When discussing the roadmap publicly:

  • use docs/07 phase numbering as canonical
  • treat AMD-FIRST phase numbering as historical hardware-roadmap context
  • always attach validation language (builds, boots, validated, experimental) to claims

Summary

Phase 0 is the AMD-first bare-metal boot foundation.

Phase 1 is structurally implemented and largely cleaned up.

Phase 2 now has an actual VM-network baseline with repo, launch, and in-guest validation helpers.

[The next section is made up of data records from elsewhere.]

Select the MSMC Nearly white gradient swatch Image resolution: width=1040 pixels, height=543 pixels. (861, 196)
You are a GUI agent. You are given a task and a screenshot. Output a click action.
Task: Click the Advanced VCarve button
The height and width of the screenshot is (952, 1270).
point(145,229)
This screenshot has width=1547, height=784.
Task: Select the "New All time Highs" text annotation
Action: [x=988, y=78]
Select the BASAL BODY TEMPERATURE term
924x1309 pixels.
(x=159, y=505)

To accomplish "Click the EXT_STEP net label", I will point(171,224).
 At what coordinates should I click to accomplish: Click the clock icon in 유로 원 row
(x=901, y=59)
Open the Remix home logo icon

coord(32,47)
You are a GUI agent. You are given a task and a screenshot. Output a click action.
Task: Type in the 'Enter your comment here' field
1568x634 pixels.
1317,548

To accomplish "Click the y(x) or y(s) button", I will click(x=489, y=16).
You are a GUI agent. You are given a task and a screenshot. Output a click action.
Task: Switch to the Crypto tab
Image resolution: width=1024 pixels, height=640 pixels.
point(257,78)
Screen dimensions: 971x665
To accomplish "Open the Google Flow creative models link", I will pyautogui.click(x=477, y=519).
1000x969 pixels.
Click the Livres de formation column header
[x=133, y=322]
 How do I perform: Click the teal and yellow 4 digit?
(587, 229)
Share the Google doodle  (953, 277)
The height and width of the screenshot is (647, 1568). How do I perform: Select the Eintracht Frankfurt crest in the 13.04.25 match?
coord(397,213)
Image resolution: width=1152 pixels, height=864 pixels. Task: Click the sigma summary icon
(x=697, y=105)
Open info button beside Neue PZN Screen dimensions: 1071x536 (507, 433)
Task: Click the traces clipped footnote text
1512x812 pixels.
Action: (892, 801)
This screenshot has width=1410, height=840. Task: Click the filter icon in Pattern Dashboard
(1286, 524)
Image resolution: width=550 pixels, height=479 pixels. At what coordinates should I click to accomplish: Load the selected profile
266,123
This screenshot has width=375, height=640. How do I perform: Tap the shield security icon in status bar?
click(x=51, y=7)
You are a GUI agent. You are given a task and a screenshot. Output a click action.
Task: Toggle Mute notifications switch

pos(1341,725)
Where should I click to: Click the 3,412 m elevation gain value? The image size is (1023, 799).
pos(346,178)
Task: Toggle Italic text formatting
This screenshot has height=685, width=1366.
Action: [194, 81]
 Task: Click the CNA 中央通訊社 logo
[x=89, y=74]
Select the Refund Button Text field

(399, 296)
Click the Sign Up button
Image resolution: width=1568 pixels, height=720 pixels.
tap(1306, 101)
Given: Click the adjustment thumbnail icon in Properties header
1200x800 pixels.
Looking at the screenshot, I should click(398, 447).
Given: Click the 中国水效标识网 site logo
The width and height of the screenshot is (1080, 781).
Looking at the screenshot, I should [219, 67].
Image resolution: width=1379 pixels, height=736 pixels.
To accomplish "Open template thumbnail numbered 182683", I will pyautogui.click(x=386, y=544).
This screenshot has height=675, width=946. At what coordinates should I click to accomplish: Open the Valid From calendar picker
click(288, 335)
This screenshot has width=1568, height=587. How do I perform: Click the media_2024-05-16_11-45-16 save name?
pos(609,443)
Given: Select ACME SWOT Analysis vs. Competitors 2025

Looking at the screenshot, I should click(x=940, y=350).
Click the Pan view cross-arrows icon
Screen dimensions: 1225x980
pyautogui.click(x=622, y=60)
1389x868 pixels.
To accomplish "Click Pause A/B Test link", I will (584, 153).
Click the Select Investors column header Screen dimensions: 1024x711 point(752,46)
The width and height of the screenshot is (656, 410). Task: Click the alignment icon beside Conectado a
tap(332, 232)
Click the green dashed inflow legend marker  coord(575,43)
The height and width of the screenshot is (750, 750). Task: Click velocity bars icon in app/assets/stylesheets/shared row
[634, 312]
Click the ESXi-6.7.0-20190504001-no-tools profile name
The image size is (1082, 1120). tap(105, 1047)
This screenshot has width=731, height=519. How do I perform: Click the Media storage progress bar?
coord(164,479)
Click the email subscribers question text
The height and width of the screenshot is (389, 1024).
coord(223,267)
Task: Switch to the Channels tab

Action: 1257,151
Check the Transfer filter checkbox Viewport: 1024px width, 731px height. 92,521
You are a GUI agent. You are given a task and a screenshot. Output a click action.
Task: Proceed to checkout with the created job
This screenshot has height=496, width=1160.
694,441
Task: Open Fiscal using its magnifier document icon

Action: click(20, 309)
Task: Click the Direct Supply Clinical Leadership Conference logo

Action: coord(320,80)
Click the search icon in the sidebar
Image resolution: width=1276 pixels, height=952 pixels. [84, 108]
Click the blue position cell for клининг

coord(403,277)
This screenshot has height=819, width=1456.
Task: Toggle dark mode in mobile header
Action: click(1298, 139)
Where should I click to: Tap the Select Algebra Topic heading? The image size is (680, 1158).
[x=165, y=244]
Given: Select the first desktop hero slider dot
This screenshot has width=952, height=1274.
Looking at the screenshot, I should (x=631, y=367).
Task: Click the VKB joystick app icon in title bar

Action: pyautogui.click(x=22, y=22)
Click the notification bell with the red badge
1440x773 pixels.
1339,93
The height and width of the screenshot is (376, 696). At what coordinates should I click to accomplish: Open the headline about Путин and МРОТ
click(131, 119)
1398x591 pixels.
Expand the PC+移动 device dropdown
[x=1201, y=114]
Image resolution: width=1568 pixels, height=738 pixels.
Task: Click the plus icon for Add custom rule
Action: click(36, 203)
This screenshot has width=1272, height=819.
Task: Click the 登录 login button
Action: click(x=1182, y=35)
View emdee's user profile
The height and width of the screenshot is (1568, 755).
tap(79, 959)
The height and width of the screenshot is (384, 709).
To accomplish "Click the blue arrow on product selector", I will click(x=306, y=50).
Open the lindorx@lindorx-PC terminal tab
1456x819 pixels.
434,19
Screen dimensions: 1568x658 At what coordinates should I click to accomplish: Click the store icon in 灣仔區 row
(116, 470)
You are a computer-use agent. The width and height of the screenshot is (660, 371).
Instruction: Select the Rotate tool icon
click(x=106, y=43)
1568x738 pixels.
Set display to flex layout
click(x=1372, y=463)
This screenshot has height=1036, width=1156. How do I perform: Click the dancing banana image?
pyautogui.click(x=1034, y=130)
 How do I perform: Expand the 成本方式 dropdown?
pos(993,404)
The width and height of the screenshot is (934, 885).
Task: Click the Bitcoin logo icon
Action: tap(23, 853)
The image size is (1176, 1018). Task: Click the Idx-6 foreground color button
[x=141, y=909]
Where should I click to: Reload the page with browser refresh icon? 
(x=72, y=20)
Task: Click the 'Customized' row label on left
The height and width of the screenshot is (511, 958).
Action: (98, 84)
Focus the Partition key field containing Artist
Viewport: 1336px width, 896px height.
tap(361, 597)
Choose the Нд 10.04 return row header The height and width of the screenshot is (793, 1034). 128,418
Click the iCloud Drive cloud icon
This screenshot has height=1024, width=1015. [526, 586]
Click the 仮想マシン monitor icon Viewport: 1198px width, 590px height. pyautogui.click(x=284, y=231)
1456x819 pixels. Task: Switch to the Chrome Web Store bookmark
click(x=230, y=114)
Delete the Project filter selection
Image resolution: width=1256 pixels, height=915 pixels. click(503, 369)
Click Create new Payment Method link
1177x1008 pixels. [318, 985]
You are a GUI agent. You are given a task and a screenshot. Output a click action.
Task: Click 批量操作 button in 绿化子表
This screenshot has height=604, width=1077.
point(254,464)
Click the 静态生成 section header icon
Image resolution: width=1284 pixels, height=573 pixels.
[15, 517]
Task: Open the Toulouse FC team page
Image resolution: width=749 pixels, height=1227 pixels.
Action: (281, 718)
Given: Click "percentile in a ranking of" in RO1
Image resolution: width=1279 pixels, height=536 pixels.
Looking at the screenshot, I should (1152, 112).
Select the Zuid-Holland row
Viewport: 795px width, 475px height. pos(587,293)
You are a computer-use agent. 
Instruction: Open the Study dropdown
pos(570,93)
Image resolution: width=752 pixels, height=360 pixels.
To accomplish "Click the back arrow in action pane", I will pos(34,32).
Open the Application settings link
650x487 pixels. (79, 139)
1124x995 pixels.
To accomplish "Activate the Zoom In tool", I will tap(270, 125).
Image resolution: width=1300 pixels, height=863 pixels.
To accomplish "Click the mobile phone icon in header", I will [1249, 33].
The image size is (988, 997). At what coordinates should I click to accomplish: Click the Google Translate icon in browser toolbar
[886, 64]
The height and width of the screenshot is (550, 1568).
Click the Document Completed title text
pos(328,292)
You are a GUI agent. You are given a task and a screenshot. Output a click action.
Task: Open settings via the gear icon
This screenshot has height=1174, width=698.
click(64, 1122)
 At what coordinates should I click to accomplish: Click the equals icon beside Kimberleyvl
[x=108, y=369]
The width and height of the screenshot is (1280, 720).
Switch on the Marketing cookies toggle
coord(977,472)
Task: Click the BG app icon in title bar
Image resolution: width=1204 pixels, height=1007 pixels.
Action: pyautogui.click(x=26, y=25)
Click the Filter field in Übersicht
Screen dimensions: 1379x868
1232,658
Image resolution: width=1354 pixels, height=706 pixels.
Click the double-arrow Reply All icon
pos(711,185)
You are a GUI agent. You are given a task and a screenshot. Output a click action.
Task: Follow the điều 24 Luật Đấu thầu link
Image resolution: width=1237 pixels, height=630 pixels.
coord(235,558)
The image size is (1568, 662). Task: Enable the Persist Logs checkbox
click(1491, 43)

One practical caveat surfaced during reassessment: the QEMU launch helper also depends on usable x86_64 UEFI firmware on the host. When that firmware is missing, the failure mode is a host-side SeaBIOS/iPXE fallback rather than a guest-side Red Bear runtime failure, so the helper now checks for that prerequisite explicitly.

Phase 3 should be understood as runtime-substrate validation and wiring, not as a brand-new infrastructure buildout from zero.

Quality Assessment

Planning quality

Strong points

  • The public plan in docs/07 is clearer and more execution-oriented than the older roadmap.
  • Phase 1 and Phase 2 now have concrete helper scripts and docs instead of relying on implicit operator knowledge.
  • The profile matrix and governance docs substantially reduce ambiguity about what each tracked profile is supposed to represent.

Weak points

  • Historical phase numbering from AMD-FIRST-INTEGRATION.md still differs from the newer public plan, which can confuse progress reporting if the bridge document is not consulted.
  • Some status language across the repo still tends to overvalue “builds” relative to “validated”.

Implementation quality

Strong points

  • Shared Red Bear config fragments reduced duplication in tracked profiles.
  • The VM-network baseline now has layered validation surfaces: repo-level, launcher-level, and in-guest runtime checks.
  • redbear-info remains aligned with real integration changes instead of becoming stale.

Weak points

  • Runtime validation is still thinner than build validation across the early phases.
  • Some local operating docs needed follow-up cleanup to reflect the newer scripts and profile set.

Recommendation

For Phase 03 work, prefer closing validation gaps and documentation drift before adding new scope. The early-phase codebase is in a much better structural state now; the main quality risk is no longer missing packages, but overstating readiness before runtime evidence exists.

Phase 4 Handoff Note

Phase 4 should begin from the existing wayland.toml profile, not by jumping straight to KWin. The current repo already contains the smallvil, cosmic-comp, qtwayland, and Mesa software rendering pieces; the highest-value next work is validating the orbital-waylandsmallvil runtime path on QEMU/VirtIO and only then widening to heavier compositor/session stacks.